>> Start PASSAGE PROVIDED

The Amazing Nina Simone

(USA 2015)

Amazing, indeed– both her talent and her life. This thorough documentary follows singer Nina Simone from her humble beginnings in a tiny North Carolina mountain town where she was Eunice Wayman through her death following a stroke in 2003. A piano prodigy early on thanks to her father– who her brother tells us is where her talent came from– Wayman’s dream of being America’s first black female classical concert pianist was dashed when the Curtis Institute rejected her application. She turned to nightclubs, changed her name to Nina Simone so her mother wouldn’t find out where she was working, and the rest as they say is history.

Director Jeff L. Lieberman touches on a lot of interesting stuff from every period of her life: Simone’s first marriage to a cute but lazy French sponge, her bisexuality, her association with Langston Hughes and MLK, her attitude toward the Black Panthers and Malcolm X, and her mental instability that worsened as she got older. He rounds it out with interviews of those who knew her, music and civil rights history, and academic commentary.

>> End PASSAGE PROVIDED
>> Start PROVIDED RECORDS

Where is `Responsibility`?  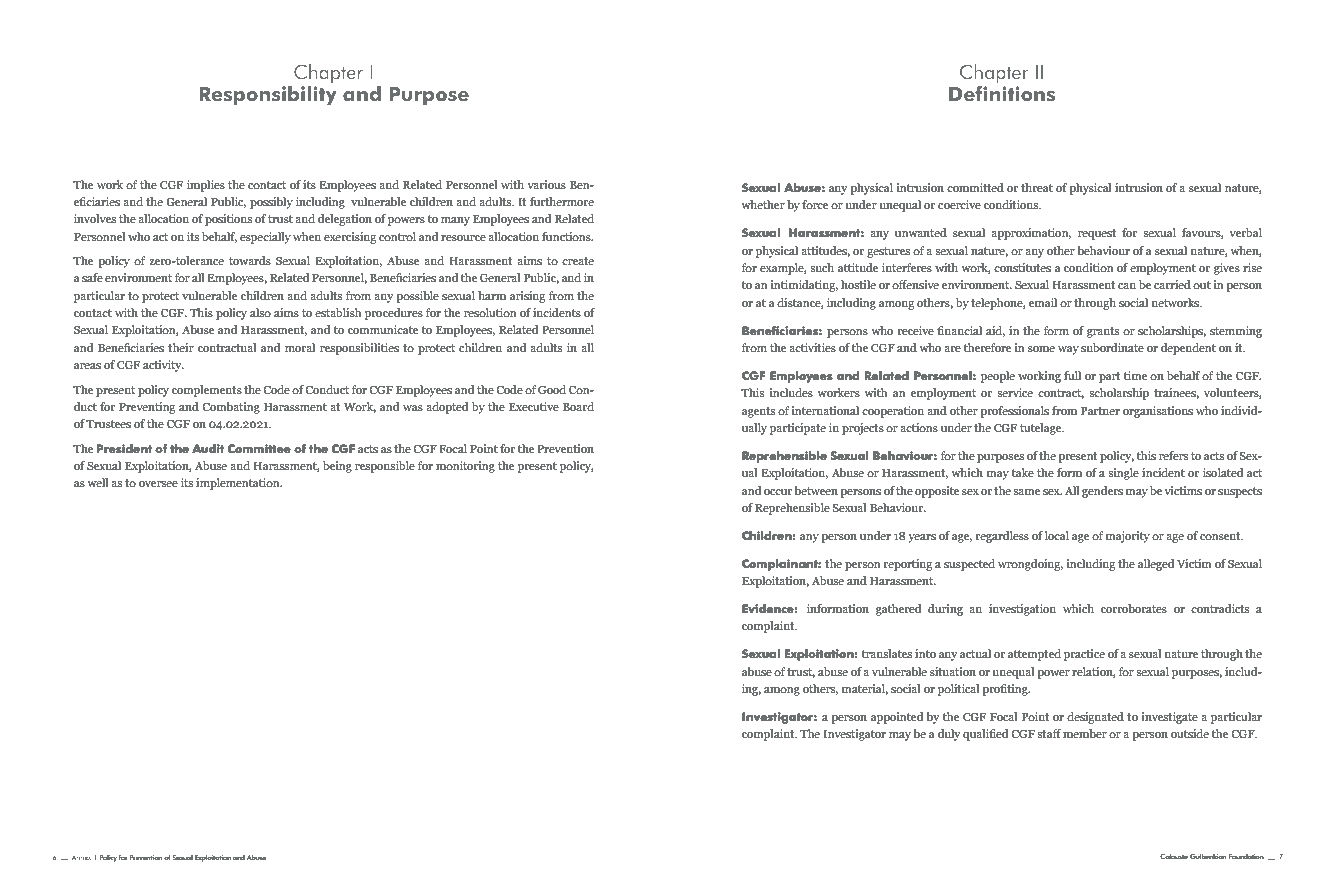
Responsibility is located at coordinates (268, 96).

>> End PROVIDED RECORDS
>> Start PROVIDED RECORDS

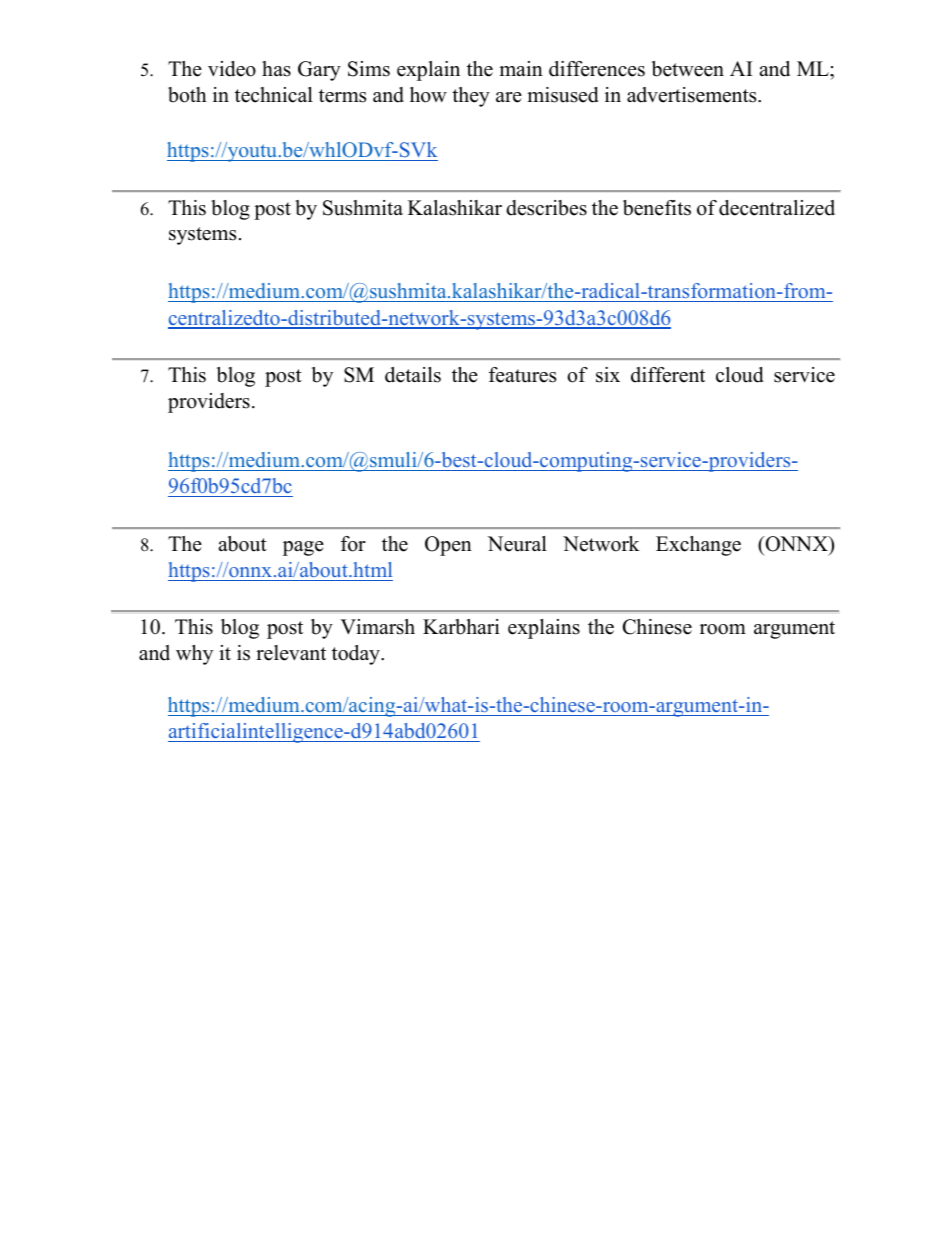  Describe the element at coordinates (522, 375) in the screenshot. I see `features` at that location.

>> End PROVIDED RECORDS
>> Start PROVIDED RECORDS

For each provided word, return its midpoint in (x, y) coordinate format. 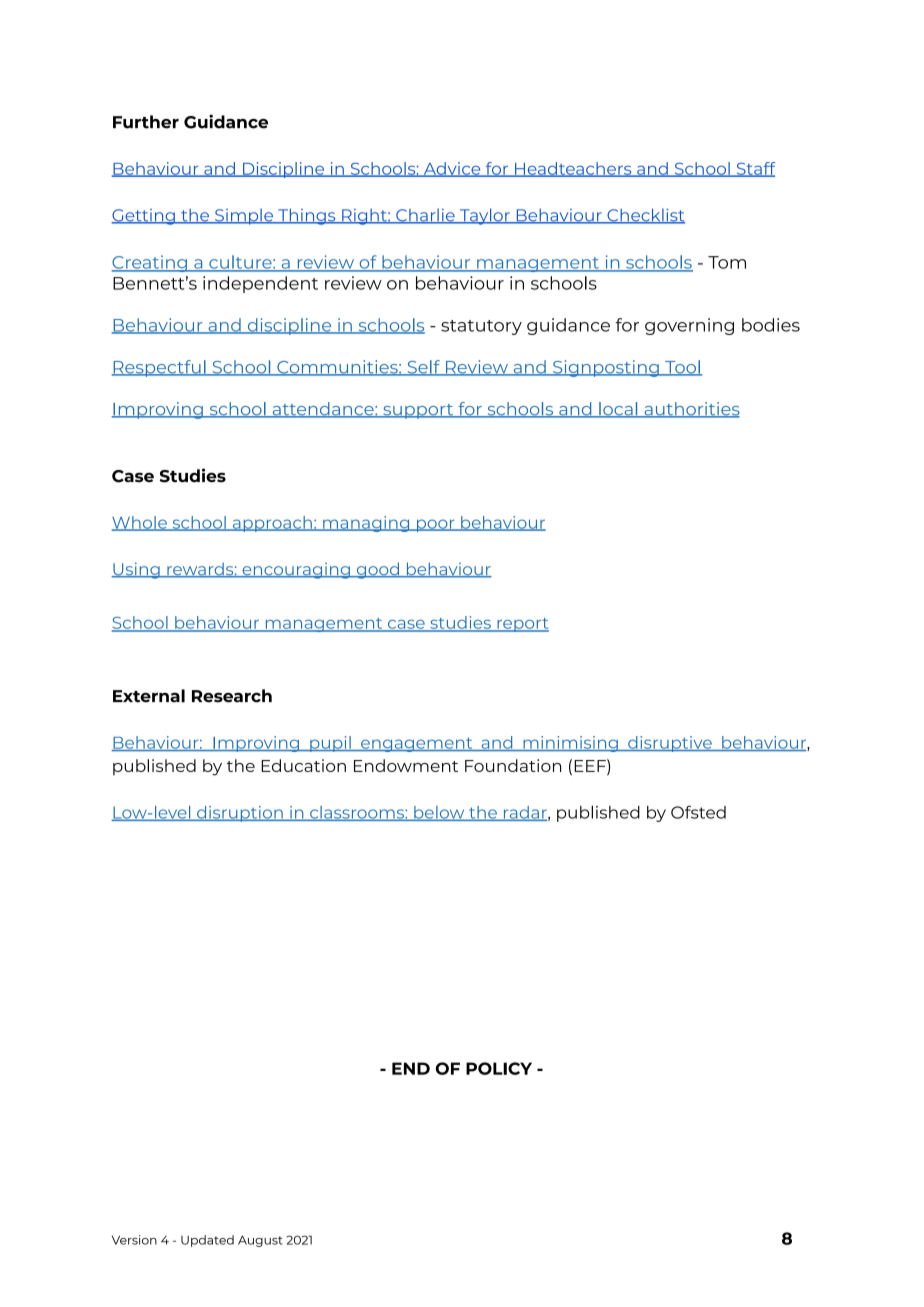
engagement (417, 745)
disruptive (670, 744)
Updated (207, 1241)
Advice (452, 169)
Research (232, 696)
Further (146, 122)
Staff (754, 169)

>> End PROVIDED RECORDS

PROBLEMS TO WORK ON -
1) Answer these questions using the Nina Simone documentary review:
(a) What name did Simone have as a child in North Carolina?
(b) Which institution turned down her application?
(c) Who directed the documentary?
2) Reproduce the part of the Nina Simone documentary review starting with "Director Jeff L." and going on through "and academic commentary.".
The data has no connection to the text.

SOLUTIONS BELOW -
1)
(a) Eunice Wayman
(b) The Curtis Institute
(c) Jeff L. Lieberman

2)
Director Jeff L. Lieberman touches on a lot of interesting stuff from every period of her life: Simone’s first marriage to a cute but lazy French sponge, her bisexuality, her association with Langston Hughes and MLK, her attitude toward the Black Panthers and Malcolm X, and her mental instability that worsened as she got older. He rounds it out with interviews of those who knew her, music and civil rights history, and academic commentary.